When Hentry Seddon & Sons Ltd issued the brochure from which the above illustration of the firm's Pepper Street offices is taken, they were obviously keen to make an impact as a modern, go-ahead company in the spirit of the age.
Hence the somewhat stylised depiction of the Middlewich HQ seen here with the very latest in road vehicles parked outside, giving an impression of dynamic but quiet efficiency.
Most of the photographs we use on A Middlewich Diary are very little altered before publication; sometimes we increase the contrast or alter the colouring slightly to make them a little clearer, but mostly they're pretty much as they always were.
This is not the case with this particular photograph.
The original was graced with blue spot colour in an attempt to give the impression of those perennial clear blue skies which everyone likes to think were once common over Middlewich.
We've rendered the whole thing into black and white to make it look a little more natural.
Once again, as with other photos in the brochure in question, the art of the re-toucher is much in evidence, particularly on either side of the main building. This was obviously done to make the office block itself stand out from its surroundings. So why, then, was the row of houses on the left included in the picture?  (those houses, incidentally, still exist and are now the whole extent of modern day Pepper Street - one of them is the house in which our old friend Sherry Hill Smith once lived)
We're wondering if it's because it would have been too difficult to preserve the outline of the motor lorry on the left?
Incidentally, as we've mentioned before, re-touching of photographs was very common in this era. Many people considered photographs to be almost akin to paintings, and the 'artistic license' afforded to painters - who often painted what they would have liked to have been in a scene, rather than what they were actually looking at - was extended to professional photographers too. The problem in many cases was that the methods used were crude, and they were often clumsily executed.
We're wondering if the SE DD ON lettering in the windows was placed there especially for the photograph? It just doesn't look very convincing somehow.
Or was it another little touch added during processing by the re-toucher?
And why has one of the windows, top centre, been blacked out?
But, in any case, the whole attempt at portraying businesslike, thrusting modernity is marred somewhat by some feckless member of the lower orders leaving his bike propped up in the open doorway.

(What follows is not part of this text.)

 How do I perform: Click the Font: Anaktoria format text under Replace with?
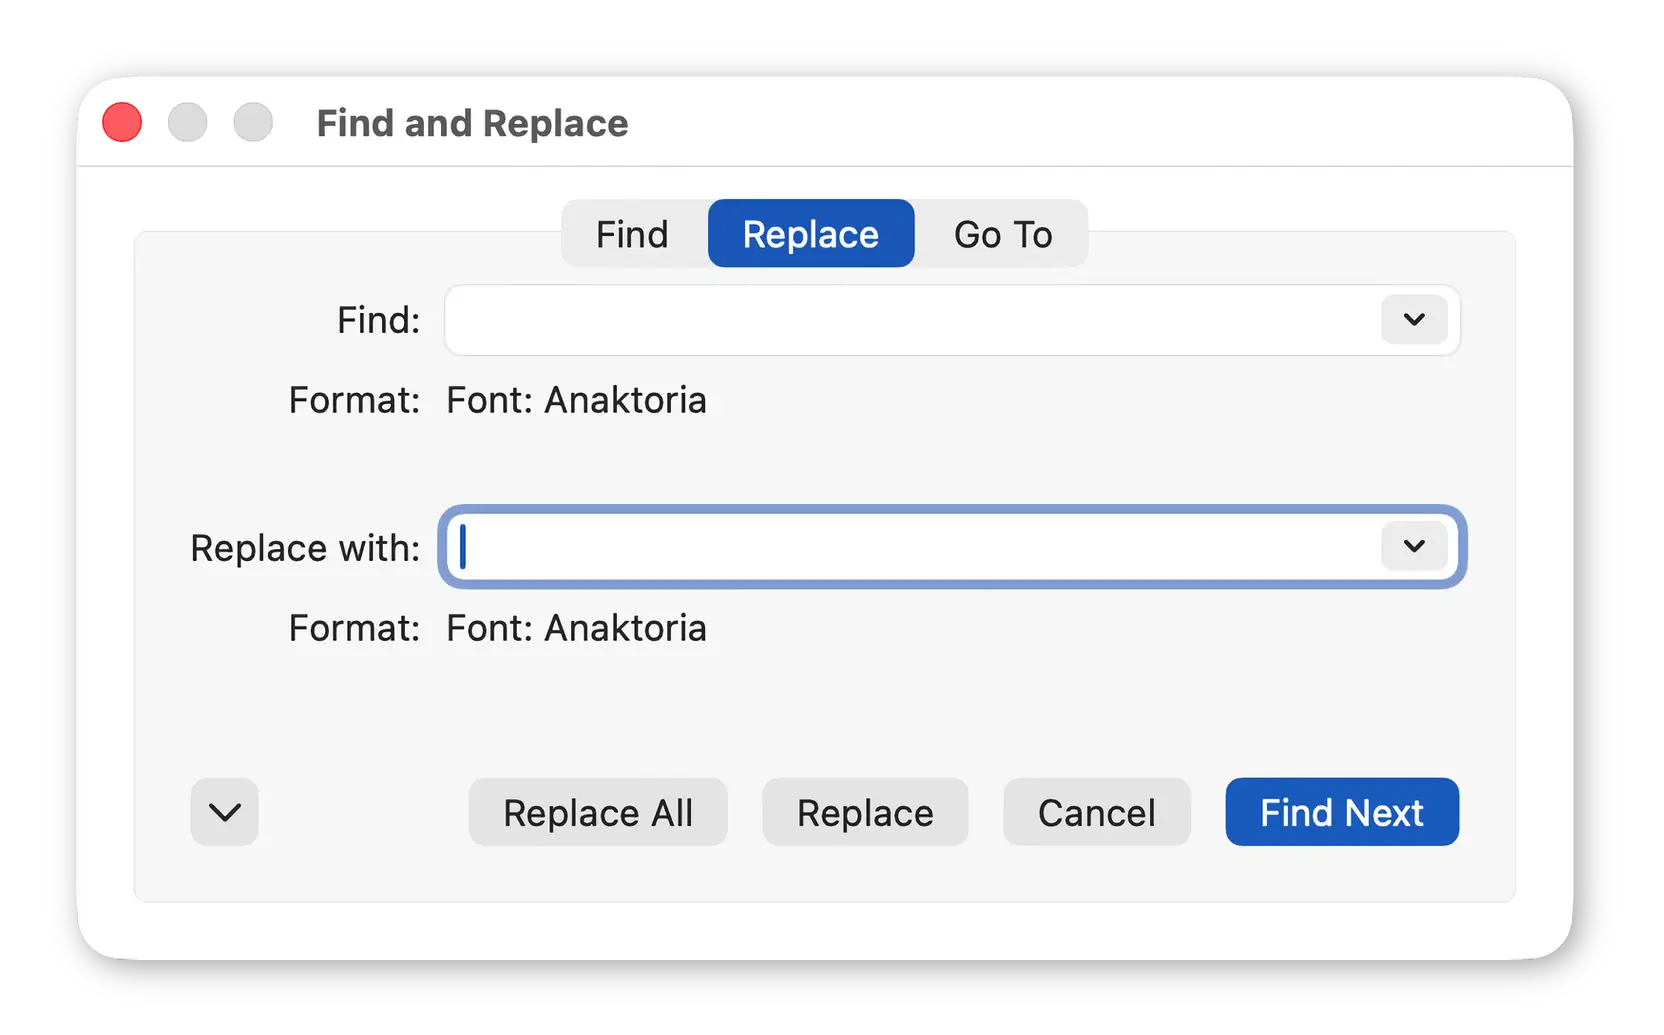tap(576, 628)
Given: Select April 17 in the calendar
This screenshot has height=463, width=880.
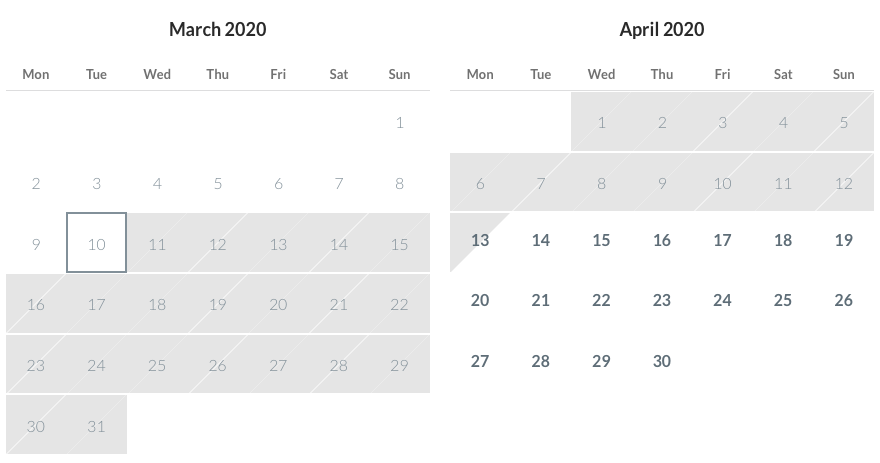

The re-toucher doesn't seem to have noticed.
You can see these offices as they were after the works closed  here . Note that in the later view  of the office building (from the 1970s), that upper central window has been considerably altered.

Facebook feedback:

Geraldine Williams: This pic shows off perfectly the godsend side wall (not a window in sight) where we local girls honed our twosie-and-threesie tennis ball skills most evenings during the Summer.